Sahara L’affection quasi paternelle que Chirac voue à Mohammed VI est connue. Au point que rien ne filtre jamais de leurs longs tête-à-tête, le président français s’abstenant, contrairement à son habitude, de briefer son entourage à leur issue. Chacun sait, pourtant, que Chirac partage totalement le point de vue marocain sur le Sahara occidental.
Beau joueur, le président algérien Abdelaziz Bouteflika a eu à ce sujet une petite phrase qui fait sourire les collaborateurs de l’Élysée : « Ce n’est pas de ma faute si Jacques Chirac est membre de la famille royale marocaine ! »

================

▶ **CONSIGNE**:
Répondez aux questions suivantes en vous appuyant sur le texte de lecture.
(a) Sur quelle question Chirac partage-t-il totalement le point de vue marocain ?
(b) De quoi le président français s'abstient-il à l'issue de ses tête-à-tête avec Mohammed VI ?
(c) Quelle fonction occupe Abdelaziz Bouteflika ?
Les données n'ont aucun lien avec le texte de lecture.

▶ **DONNÉES AFFICHÉES**:
================

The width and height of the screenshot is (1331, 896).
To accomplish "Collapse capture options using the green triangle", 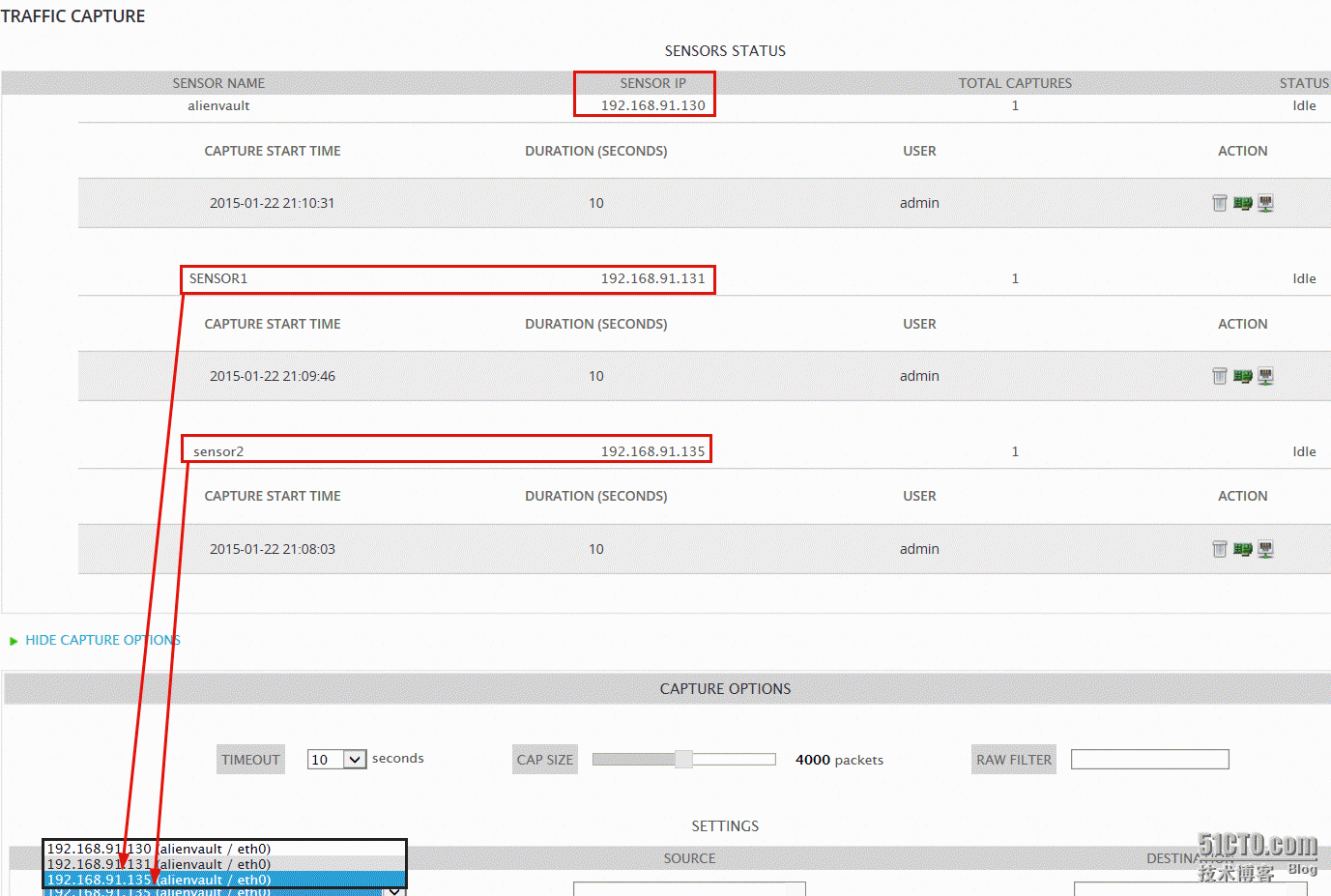I will (14, 641).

================

▶ **RÉPONSE**:
(a) Le Sahara occidental.
(b) De briefer son entourage.
(c) Il est le président algérien.